─── Listed records

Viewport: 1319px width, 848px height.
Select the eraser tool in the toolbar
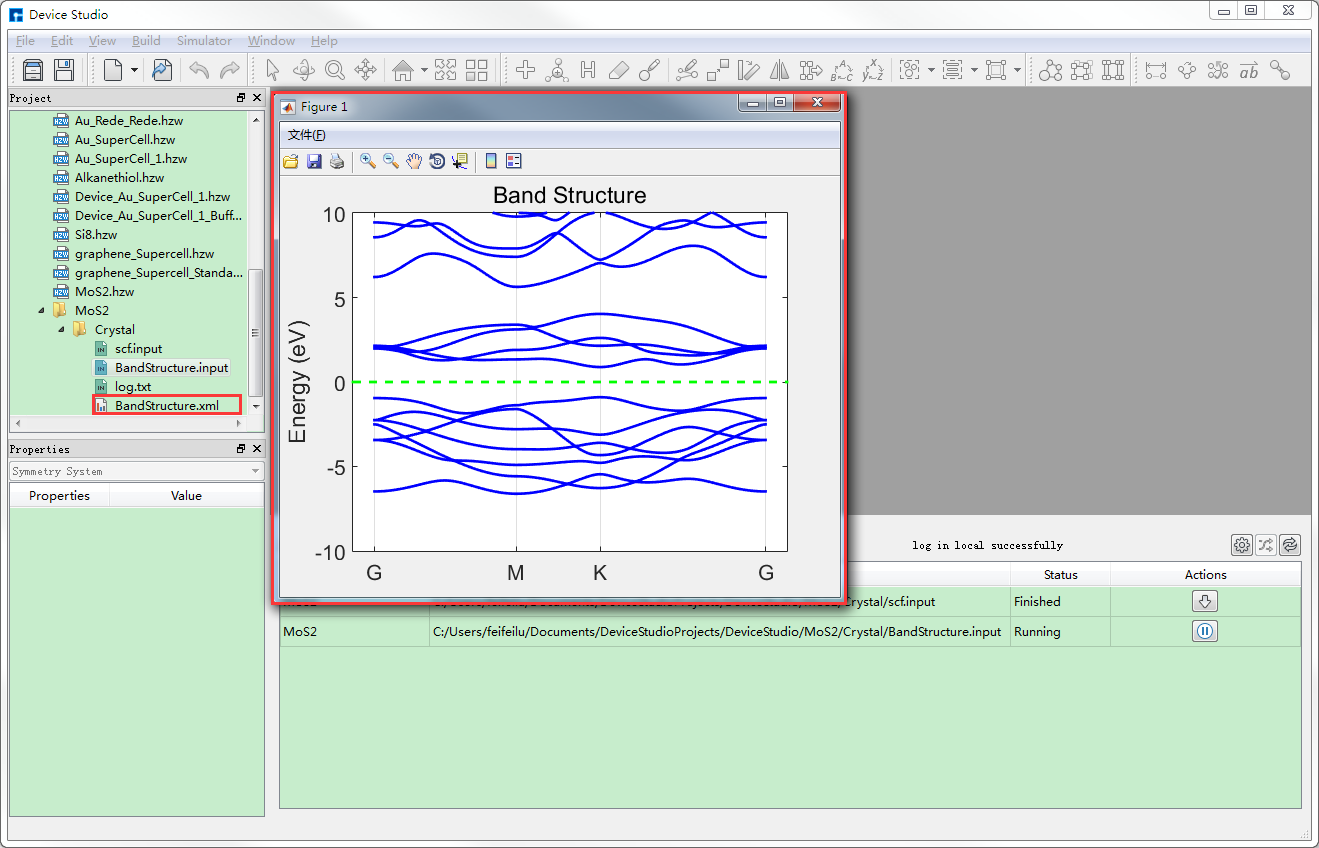tap(619, 70)
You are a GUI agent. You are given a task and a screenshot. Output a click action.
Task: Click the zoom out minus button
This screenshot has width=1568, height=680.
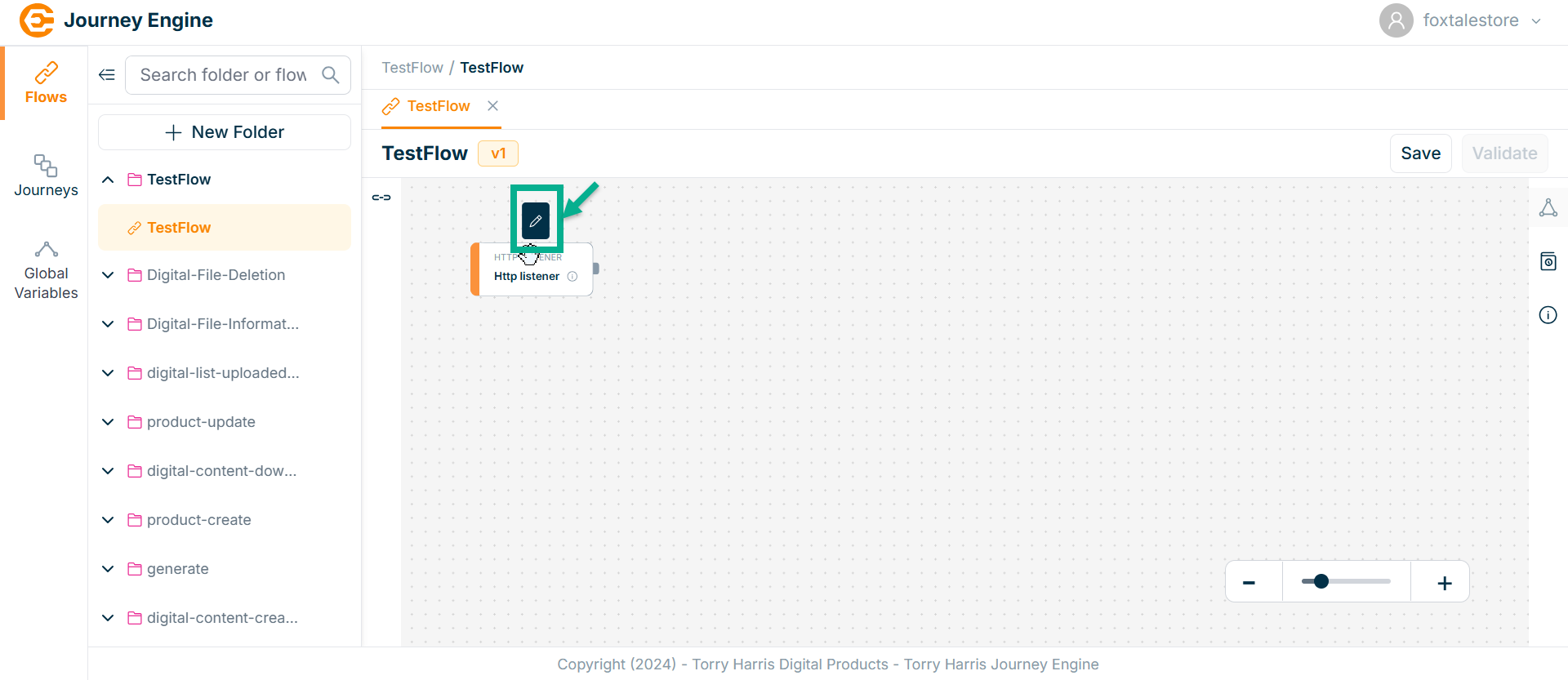pos(1249,583)
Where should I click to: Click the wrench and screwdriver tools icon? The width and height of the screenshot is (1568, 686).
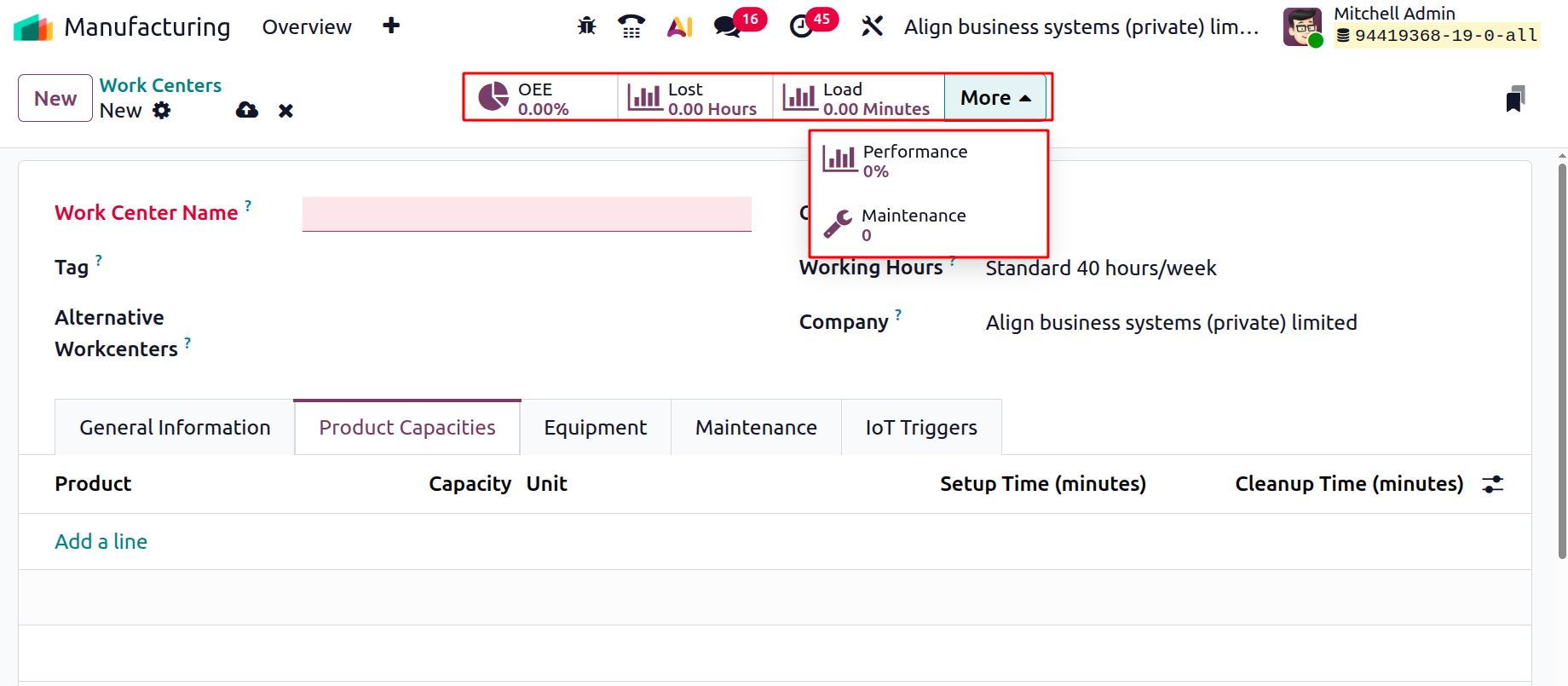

──────

Problem description: What is needed here is an exact copy of the lines from the line containing "Task: Click the zoom out minus button" through the end of the records, with every picture left out.

Response for this exercise:
Task: Click the zoom out minus button
This screenshot has width=1568, height=680.
pos(1249,583)
Where should I click to: Click the wrench and screwdriver tools icon? The width and height of the screenshot is (1568, 686).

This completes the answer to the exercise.